• **Task details**
Counting from the line that holds "Where should I click to: Open", return each line exactly, through and including the last line of the entries.

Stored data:
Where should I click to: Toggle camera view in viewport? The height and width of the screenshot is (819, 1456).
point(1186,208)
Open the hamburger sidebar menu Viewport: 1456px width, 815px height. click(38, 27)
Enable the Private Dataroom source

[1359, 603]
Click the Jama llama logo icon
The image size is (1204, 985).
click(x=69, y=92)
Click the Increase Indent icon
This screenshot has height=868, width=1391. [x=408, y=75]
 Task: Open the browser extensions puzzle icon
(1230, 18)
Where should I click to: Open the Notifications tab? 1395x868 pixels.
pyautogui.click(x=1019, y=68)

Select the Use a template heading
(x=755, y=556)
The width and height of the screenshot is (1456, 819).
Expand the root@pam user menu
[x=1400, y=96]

• **Your solution**
Where should I click to: Open the Notifications tab? 1395x868 pixels.
pyautogui.click(x=1019, y=68)

Select the Use a template heading
(x=755, y=556)
The width and height of the screenshot is (1456, 819).
Expand the root@pam user menu
[x=1400, y=96]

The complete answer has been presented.